Johannesburg equities have been hammered this month by worries about the outlook for growth both overseas and at home. The benchmark Top-40 index is down 5.4% in October, on track for its worst monthly performance in 16 months.
Not all stocks recovered on Thursday, with grocer Pick N Pay shedding 2.4% to R51.70, as its rise in first-half profit was overshadowed by concerns about the impact of weak consumer spending.
In many ways, Pick N Pay represents investors' broader concerns about the South African market - robust valuations in an economy grappling with weakening consumer demand.
"When you have a stock priced for recovery and it is in an environment where the consumer is struggling and everyone is fighting over market share, the share price is bound to be under pressure," said Byron Lotter, a fund manager at Vestact.
Valuations suggest stocks could fall further. Despite a weak performance this year, the benchmark Top-40 index is trading at a price-to-earnings ratio of just over 16, making it the seventh most expensive index among 31 emerging market stock indices.
The Top-40 ended the session up 0.53% at 41 794 after earlier falling as far as 40 925, its lowest since February.
The broader All-Share rose 0.45% to 46 881. Both indices staged a recovery in late trade, boosted as US stocks pared losses after a sharply lower open.
That lifted shares of some recent losers, with e-commerce and media firm Naspers gaining 0.8% to R1 179.50.
Naspers, South Africa's largest company by market value, had fallen nearly 7% in the previous five sessions.
Standard Bank, Africa's largest lender by assets, rose 1.2% to R126.93. Its shares have fallen 6% in the last four weeks.

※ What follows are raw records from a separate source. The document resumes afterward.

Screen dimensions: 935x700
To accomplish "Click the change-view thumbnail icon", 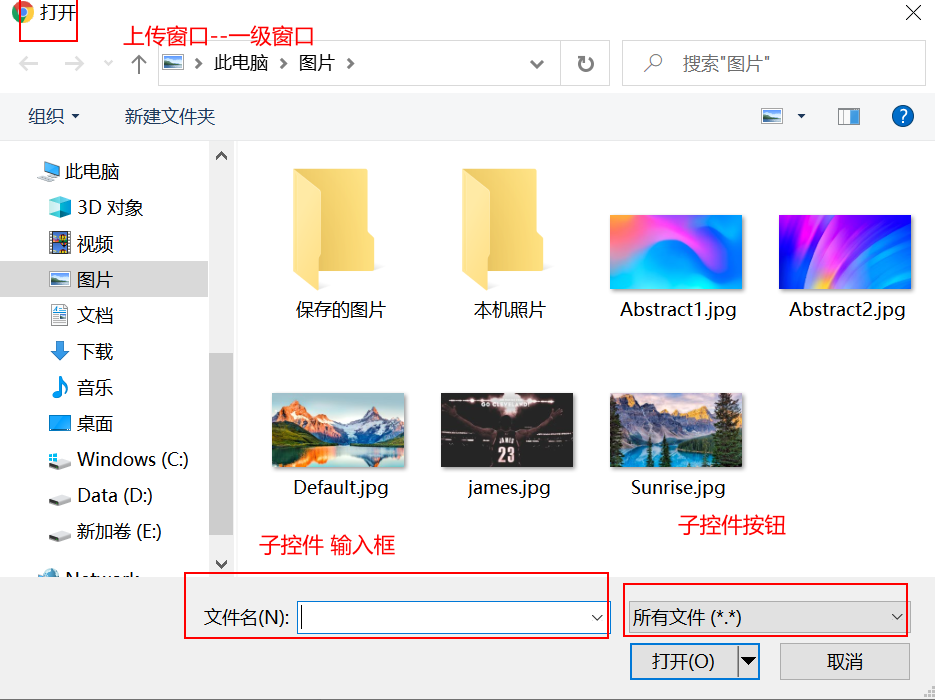I will click(771, 116).
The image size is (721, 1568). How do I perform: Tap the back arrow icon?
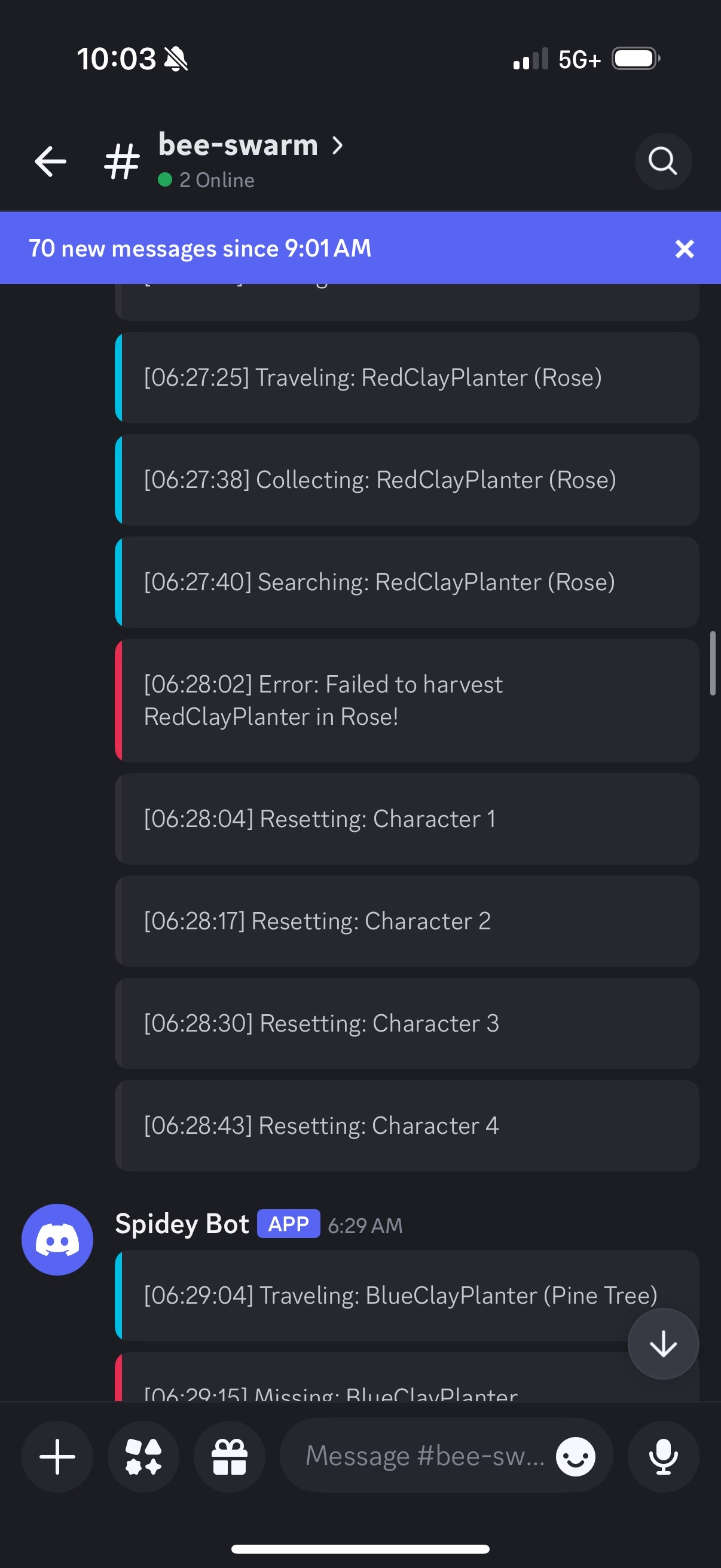click(50, 162)
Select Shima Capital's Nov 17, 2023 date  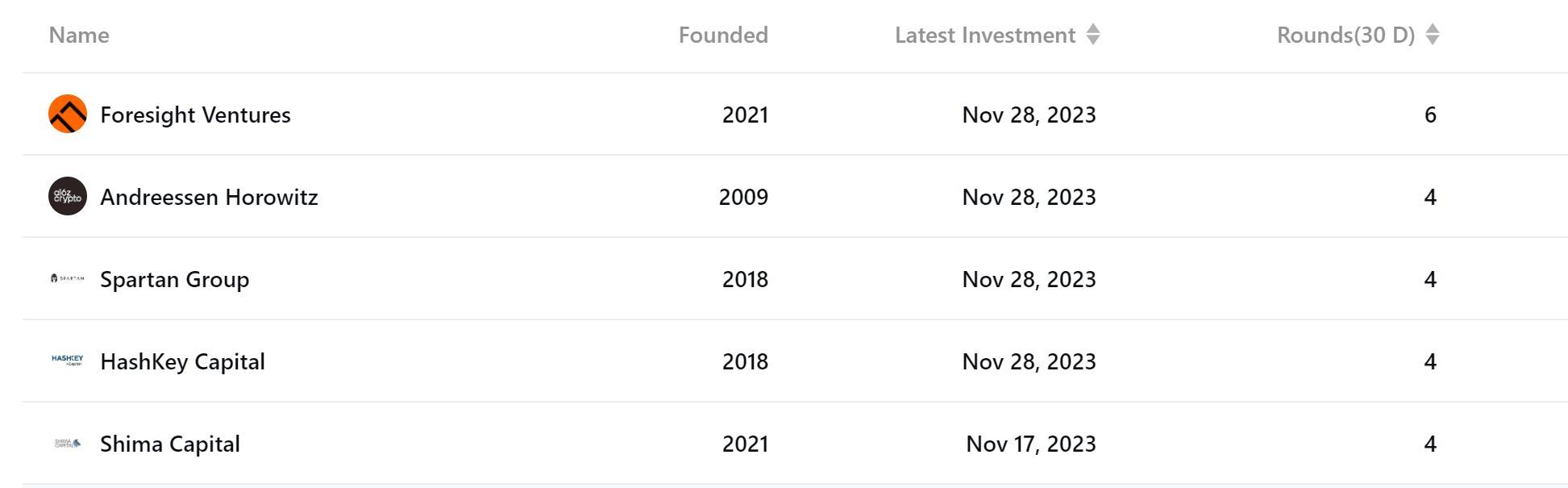(1031, 444)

The Top-40 is up just 0.8% so far this year, putting in the bottom 10 of the 31 major emerging market stock indices. In dollar terms it has fared even worse - down 5% for the year, reflecting the nagging weakness of the rand currency.
Trade was active on Thursday, with 247 million shares changing hands, according to preliminary data, well above last year's daily average of 176 million.